Но толком все же никто ничего не знал. Впрочем, к тому времени другой интерес появился: давно кто-то порчу на скот в слободах насылал, а кто угадать не могли. Но тут парни ночью возле брода на Тверце вороную лошадь поймали. Чья? Откуда? Поглядели — не кована. Ага! Парни ее и подкуй, да и отпусти. Глядь, на другое утро в рыбной слободе старая Козячиха, одинокая вдова, занемогла. Вот оно! Стучать — не открывает. Шалишь! Подсмотрели, а Козячиха клещами уже со второй ноги подкову стягивает. Морщится, ведьма! Утопили Козячиху. Очень страшно было. Просто жутко.

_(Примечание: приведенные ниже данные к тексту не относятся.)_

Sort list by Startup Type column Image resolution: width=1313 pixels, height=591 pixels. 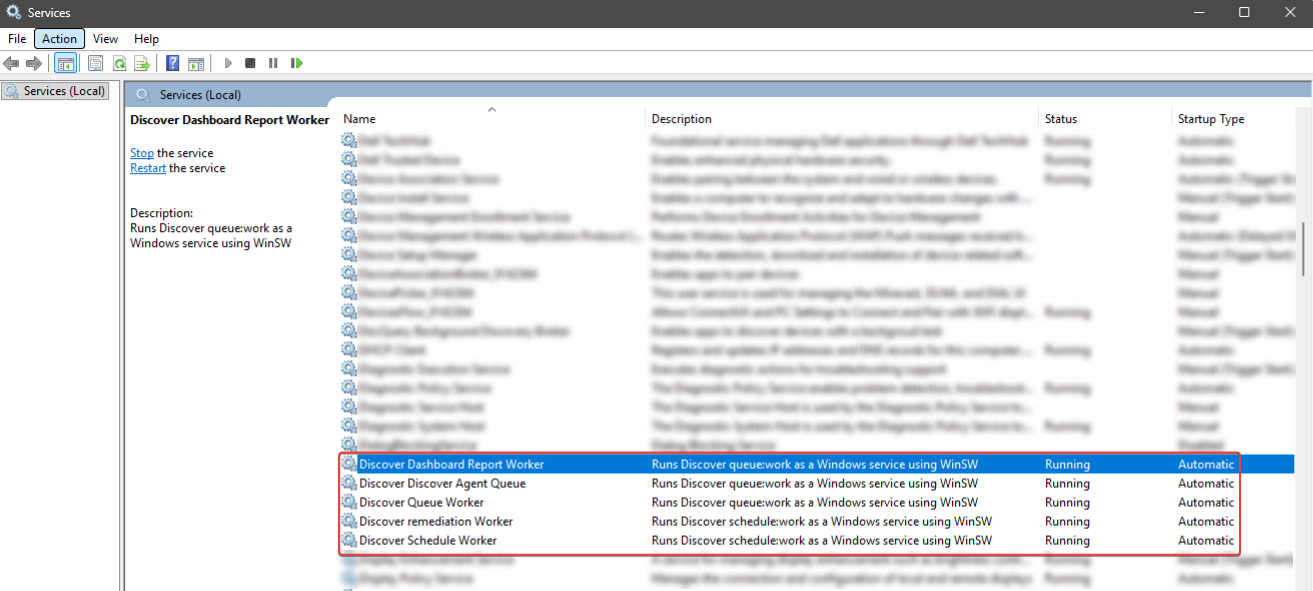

До Никитина ли тут людям? Поважнее вещи на белом свете есть…
Меж тем лето разошлось вовсю. Еще в июне пересохли луговые ручьи, сухо заскрипели на мочажинах и болотцах желтые травы. Ушла на дальние лесные озера утка, забились в непролазную чащобу глухарь и тетерев, ревела скотина, которую не спасали от овода обмелевшие речонки. Мужики обходили поля с иконами, попы кропили чахнущие посевы святой водой, но бог не внимал молитвам. Весь июль палило по-прежнему. Земля растрескалась. По ночам, словно дразня, где-то далеко вскидывались зарницы, напоминая о молниях, громе, дожде, но дождей не было. В Новгороде и Пскове начался мор. После двух неурожайных лет северной Руси опять грозил голод.
Как грибы-поганки, повылезали из темных щелей убогие нищие, кликуши, юродивые, зашептали и заголосили о божьей каре, снова вспомнили о конце мира и страшном суде.
На Москве изловили страхолюдного юродивого Парамона, поносившего великого князя Ивана Третьего за неверие. Стали копаться и разыскали, что Парамон якшался с новгородскими купцами. Юродивого посадили на цепь, купцов схватить не удалось.
Великий князь скрипел зубами, повелел с амвонов вещать, будто разговоры о конце мира — богохульство. Хоть пасхалии[1] и кончаются семитысячным годом, но в священном-де писании Христос сказал, что никому знать о втором пришествии не дано.
Повеление великого князя исполнили, но многие священники в глубине души томились и питали сомнения.
В Новгороде же о конце мира толковали открыто. Даже прошлогодняя победа Ивана над казанскими татарами, одержанная им, несмотря на худые знамения, никого здесь не утешала. Наоборот, видели в этом, боясь Москвы, начало всяческих бед. Но слухи, толки, пересуды — толками и пересудами, а жизнь жизнью.